Vitamin A derivatives
Vitamin A levels may be lower in psoriasis sufferers. The vitamin A derivatives, etretinate and isotretinoin, are widely used in psoriasis. Etretinate in combination with ultraviolet B and psoralen-ultraviolet A (PUVA) has shown beneficial effects. Vitamin A-derivative drugs help to normalize skin development by reducing the increased growth, turnover and keratinization of skin which occurs in the disorder.

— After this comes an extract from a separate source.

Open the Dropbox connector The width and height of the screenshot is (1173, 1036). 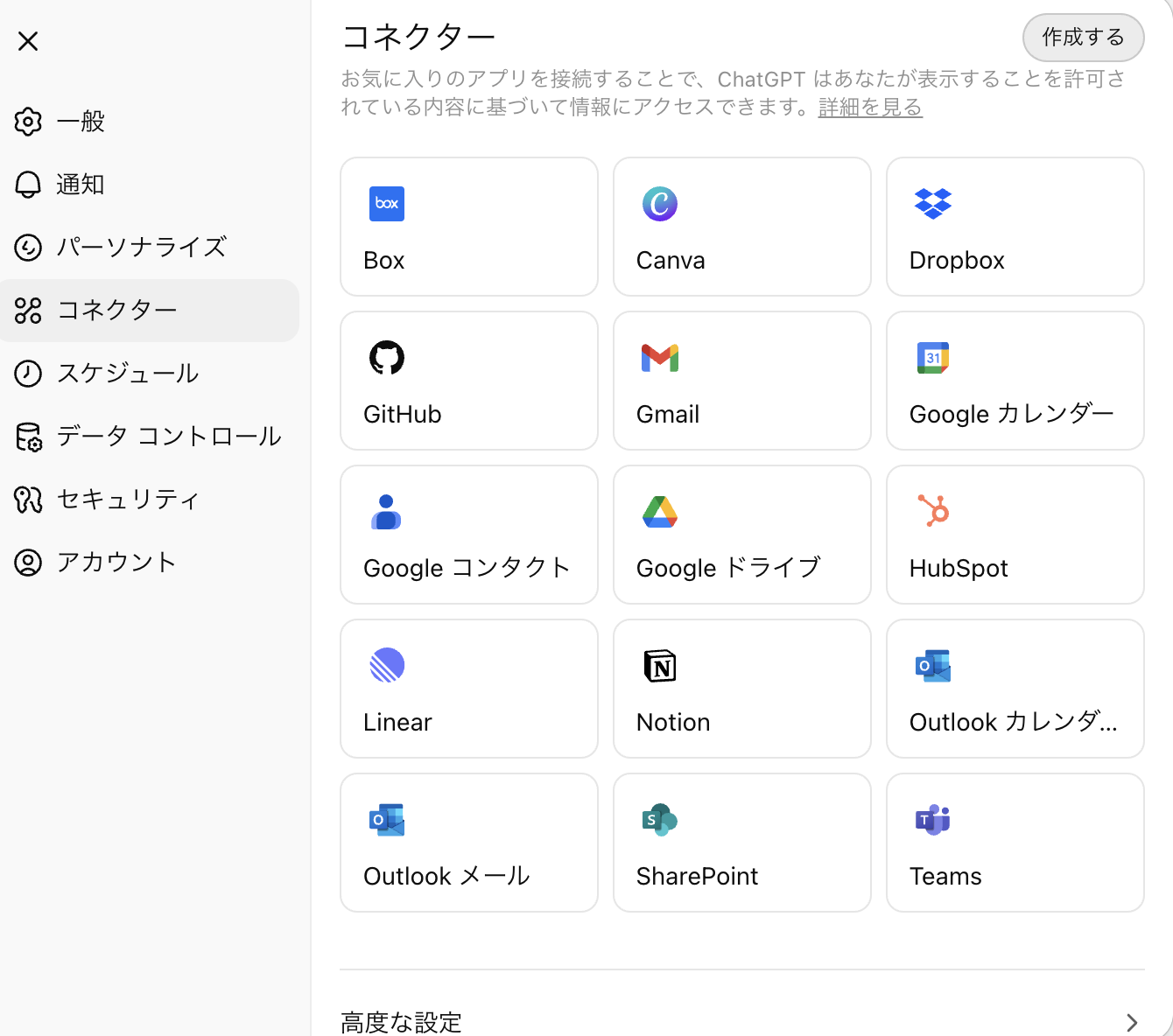click(1015, 227)
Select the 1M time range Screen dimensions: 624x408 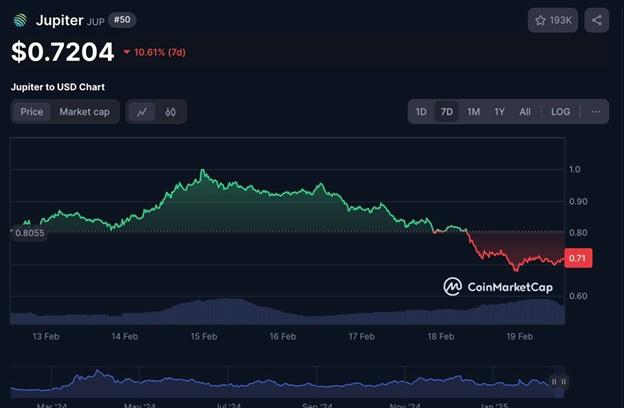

However, long-term administration of vitamin A derivatives may lead to toxic effects, including headaches, inflammation of the lips, conjunctivitis, photosensitivity, and arthritis and bone abnormalities. These drugs can cause birth defects if taken during pregnancy and should also be avoided by breastfeeding women.
Zinc
Zinc metabolism may be abnormal in psoriasis, and copper-to-zinc ratio may also be high. There may also be a relationship between the total body area covered by the lesions and the plasma zinc level; those with more widespread lesions having lower levels than those with less.2 Oral zinc sulfate may be useful in the treatment of psoriatic arthritis, which accompanies the skin disease in approximately 10 to 20 per cent of cases.3
Selenium
Selenium levels may be low in psoriasis and this may affect the immune system. A 1993 study showed improvement in some measurements of immune system effectiveness when selenium-rich yeast was given to psoriasis patients.4 Blood levels of the selenium-containing enzyme, glutathione peroxidase, may be low in psoriasis sufferers. In one study, 50 patients with low glutathione peroxidase levels were treated with tablets containing 0.2 mg selenium and 10 mg vitamin E.5 The glutathione peroxidase levels increased slowly within six to eight weeks of treatment, and some improvement in symptoms was seen. However, other studies have not shown benefits with selenium supplements.6
Essential fatty acids
Essential fatty acid supplements may be beneficial in psoriasis sufferers. Analysis of blood and fat tissue has shown that the amount of anti-inflammatory alpha- linolenic acid decreases, while the level of arachidonic acid, which has inflammatory effects, increases. These changes may be more pronounced in patients with severe psoriasis than in those with a milder form of the disease.7
The results of a 1993 study suggest that eating oily fish may help reduce the symptoms of psoriasis.8 Some small studies suggest that fish oil supplementation may be beneficial in psoriasis. In a 1998 study, researchers from several European centers treated 83 patients with either a with either an omega-3 fatty acid-based lipid emulsion or a placebo. There were significant improvements in symptoms, as assessed both by the patients and the researchers.9 Topical fish oils have also shown some beneficial effects.10 Essential fatty acid supplements also help to reduce the toxicity of immune suppressant and vitamin A-derivative drugs.11
Herbal medicine and psoriasis
Herbal treatment of eczema and psoriasis involves the use of blood cleansing remedies and diuretics such as figwort (Scrophularia nodosa), cleavers (Galium aparine), nettles (Urtica dioica), burdock (Arctium lappa), red clover (Trifolium pratense) and yellow dock (Rumex crispus). Liver herbs, such as Oregon grape root (Mahonia aquifolium), may be used to improve detoxification. Other remedies, such as chickweed (Stellaria media), can be used to reduce itching while others act as antiseptics and anti-inflammatories. Nervine relaxants are sometimes used to help treat stress associated with eczema.